Yesterday, I offered some suggestions on learning the tools of graphic design. But once you know how to draw a circle in Illustrator, Photoshop, and InDesign (and After Effects and Premiere Pro, if you’re inclined to learn animation and video production), where are you going to put it? What happens to the layout when it goes in the center of the page? What happens when it goes in the bottom corner? The top edge?
You can be good at execution, but not at ideation and strategy. (If this happens, your work will be best when you’re directed by others.) And you can be good at ideation and strategy but not good at execution. (If that happens, your work will be best when you have resources to hire others to make your ideas come true.)
But you, you rare and amphibious bird, want to be good at both. Today, I’ll make a few notes about just that.
Learning to create ideas
- Consume a steady diet of things related to the media you love the most. Note that I didn’t say “consume a healthy diet”…look at everything in that area, the good and the bad, the classy and the trashy, the amateurish and the professional. If it’s social media GIFs, follow those who post GIFs. If it’s magazines, subscribe to an assortment, hang out at the newsstand, reach for that neon tabloid at the grocery check-out line, or go to the library and ask for to-be-discarded past issues. If it’s picture books, start a goal to read 20 books every week.
- Pay attention to other stuff in the world that catches your eye. Take photos or make quick sketches. Think through how it was built and why. Go the extra mile by trying to recreate it…and then riffing on it.

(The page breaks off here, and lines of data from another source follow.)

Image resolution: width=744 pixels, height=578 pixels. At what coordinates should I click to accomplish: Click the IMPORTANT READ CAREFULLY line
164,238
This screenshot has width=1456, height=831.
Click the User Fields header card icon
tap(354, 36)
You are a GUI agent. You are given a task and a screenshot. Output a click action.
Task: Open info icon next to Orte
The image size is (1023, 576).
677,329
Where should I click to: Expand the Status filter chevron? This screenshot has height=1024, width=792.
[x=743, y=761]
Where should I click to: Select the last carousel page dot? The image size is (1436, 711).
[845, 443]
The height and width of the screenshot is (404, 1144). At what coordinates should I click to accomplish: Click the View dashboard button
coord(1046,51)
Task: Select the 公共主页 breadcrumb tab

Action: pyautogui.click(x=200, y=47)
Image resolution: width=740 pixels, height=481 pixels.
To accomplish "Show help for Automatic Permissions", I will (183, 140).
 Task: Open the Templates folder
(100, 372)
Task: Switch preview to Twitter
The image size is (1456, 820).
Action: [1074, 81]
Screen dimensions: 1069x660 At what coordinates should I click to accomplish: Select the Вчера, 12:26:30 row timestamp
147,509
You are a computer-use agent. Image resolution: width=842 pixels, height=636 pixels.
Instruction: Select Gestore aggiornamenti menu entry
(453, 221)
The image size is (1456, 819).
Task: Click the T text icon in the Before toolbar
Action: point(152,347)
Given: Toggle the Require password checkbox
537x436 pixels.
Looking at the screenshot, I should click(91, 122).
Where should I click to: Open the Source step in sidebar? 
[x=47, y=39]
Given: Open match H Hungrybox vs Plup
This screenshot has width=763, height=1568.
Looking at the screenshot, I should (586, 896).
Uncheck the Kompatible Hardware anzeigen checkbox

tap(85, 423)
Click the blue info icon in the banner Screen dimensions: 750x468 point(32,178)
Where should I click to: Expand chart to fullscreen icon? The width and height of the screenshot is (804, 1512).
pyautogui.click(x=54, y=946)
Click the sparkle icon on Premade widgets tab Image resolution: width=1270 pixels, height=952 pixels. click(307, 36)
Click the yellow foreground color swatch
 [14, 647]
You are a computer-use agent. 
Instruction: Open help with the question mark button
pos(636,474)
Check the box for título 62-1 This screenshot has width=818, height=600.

- Figure out the environmental context in which something was made. The environmental context works as a set of constraints. Understanding the constraints can help you understand why some decisions were made. Sometimes, this takes you back to learning the tools better. For example, I spent last week redesigning a website. I have minimal coding skills, so I wasn’t sure how to design for responsiveness (scaling windows across differently sized screens). Fortunately, the web builder explained to me the constraints of the platform, and that helped to guide my design decisions. But I wouldn’t have chosen to make those particular layouts if I hadn’t known about the constraints.
- Figure out the social and business context in which something was made. Who was that thing created for, and why? What the designer want the viewer to do or think about? Then, notice ways that the design accomplishes these things (or doesn’t).
- Understand how design thinking works, and how prolific creators come up with so many ideas. Tom and David Kelley’s The Art of Innovation is a good place to start, and there are many podcasts and videos online about this subject.
- Question yourself. Put something on the page. Move it. Change the color. Move it again. Resize it. Save often, and make duplicate copies of things along the way to help you compare what works. Use the technology to help you do this well: hide layers and use multiple window viewing arrangements (so far only Photoshop has this function built in, but you can do similar things manually in InDesign and Illustrator).
- Learn theory. There are a handful of classics in this area, and an expanding array of helpful new titles. Grids: Grid Systems Raster Systems (Müller-Brockmann). Color theory: Interaction of Color (Albers). Typography: The Elements of Typographic Style (Bringhurst), Thinking with Type (Lupton). Data visualization: Envisioning Information (Tufte), The Visual Display of Quantitative Information (Tufte). Psychology: Visual Thinking (Arnheim).
- At some point, especially after seeing a wall of titles, you might feel overwhelmed, like you cannot possibly learn it all fast enough. That’s true. You cannot possibly read every book ever written, see every video online, listen to every podcast. No one can, and no one has, not even the people who you think are the greatest designers. Don’t hide from your work by saying there’s more to learn first. Approach learning as a lifelong process and a vital supplement to the work you create.
Now, about those people you think are the greatest…Tomorrow I’ll offer some notes on developing the posture of a professional designer. You can’t be any of those design stars you admire, but with every new hour, you can be the best graphic designer you have ever been. And one day, that might make you a design star to someone else.